# To do:
Once you find the line with "The image size is (842, 680)." in the entries below, print it and each line after it up to and including the line with "the 周K weekly", exactly, without pictures.

# Supplied data:
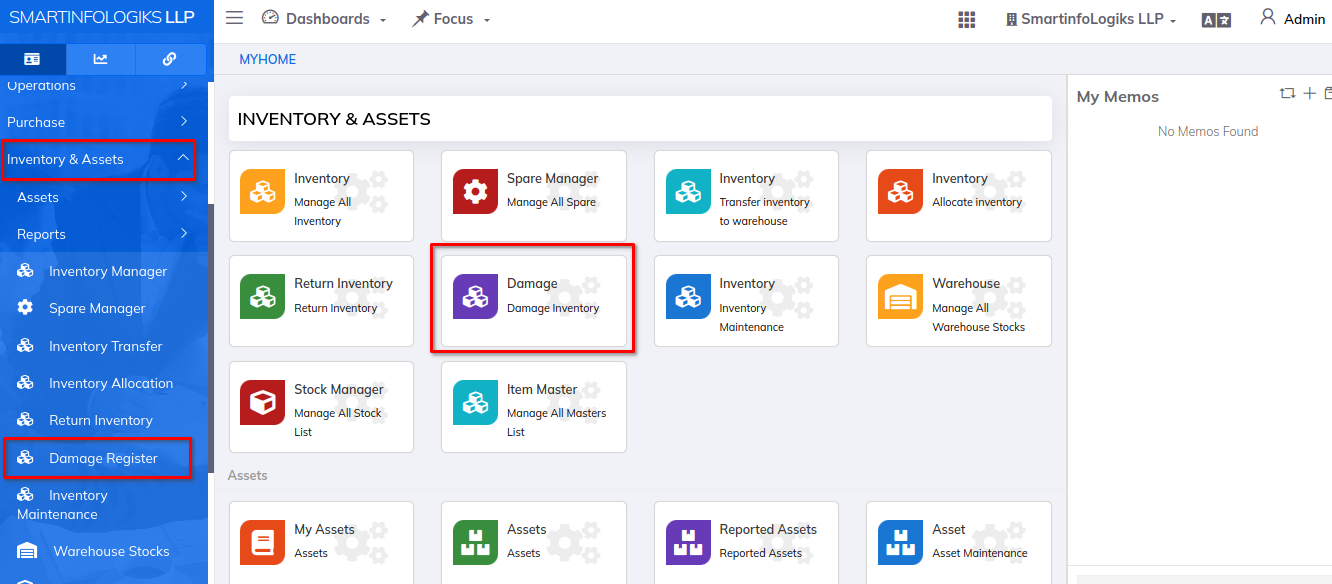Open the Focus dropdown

---

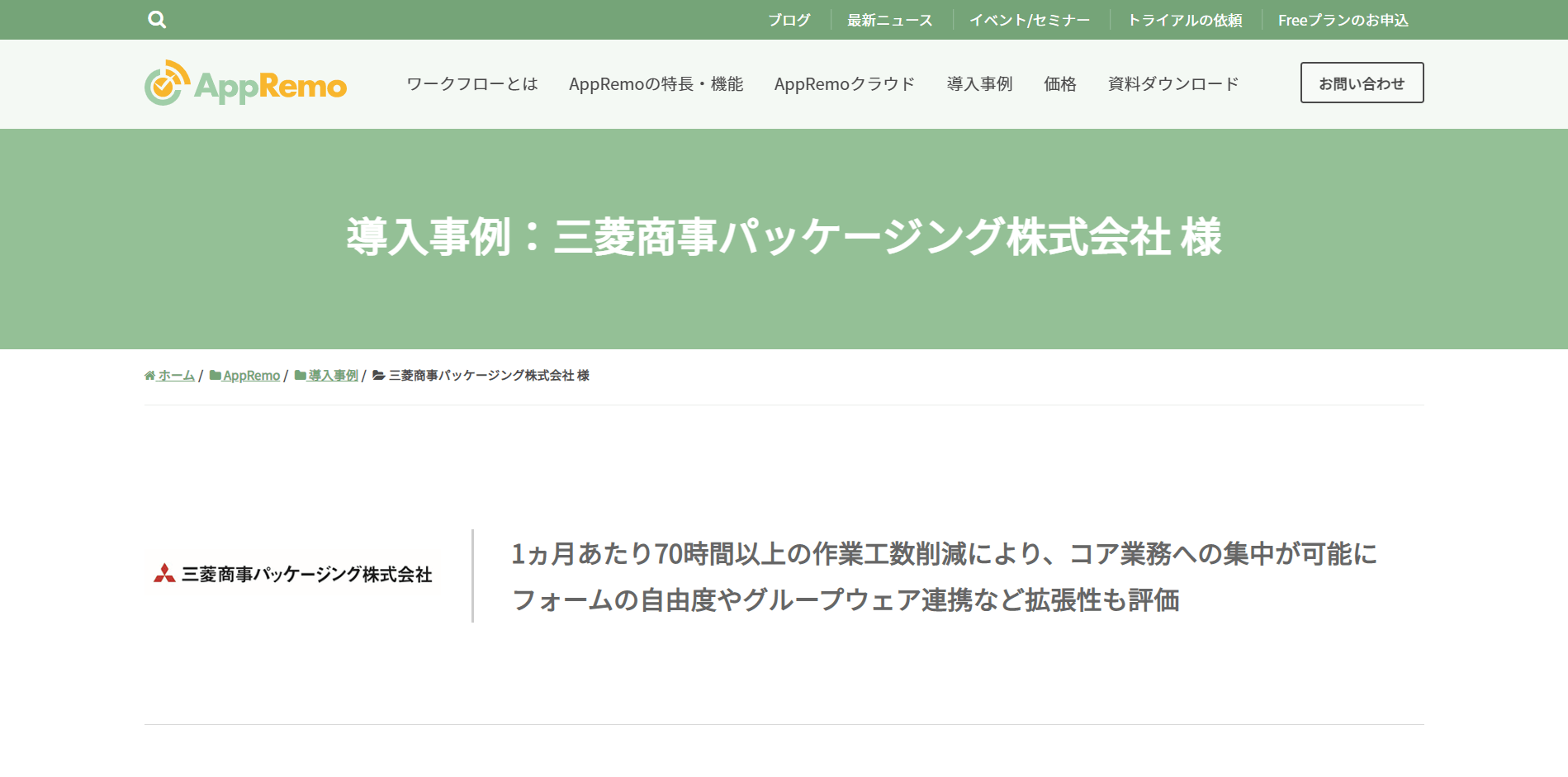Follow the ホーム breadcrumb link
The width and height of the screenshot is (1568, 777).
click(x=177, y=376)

---

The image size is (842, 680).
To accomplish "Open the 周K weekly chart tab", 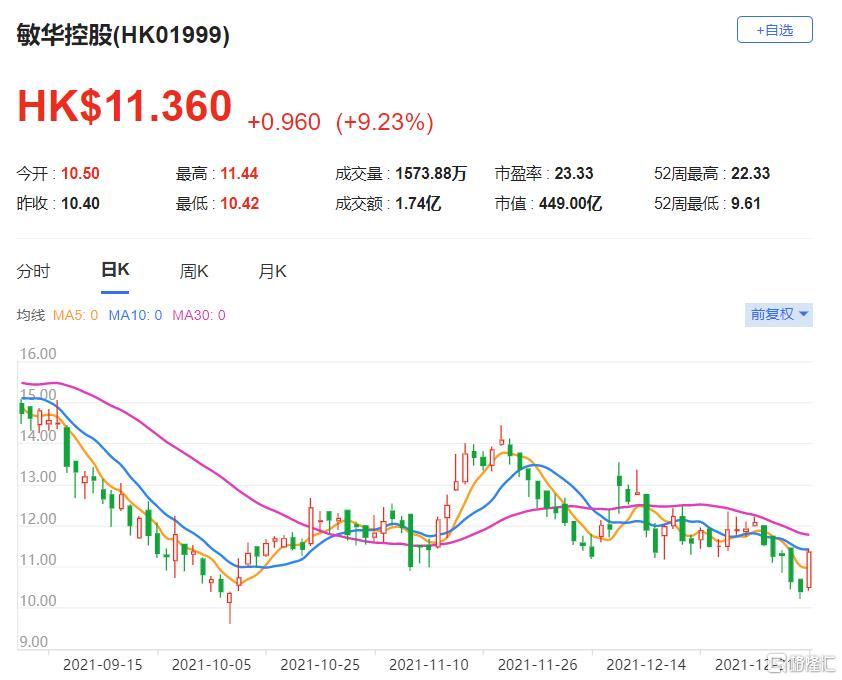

# Reply to the task:
The image size is (842, 680).
To accomplish "Open the 周K weekly chart tab", 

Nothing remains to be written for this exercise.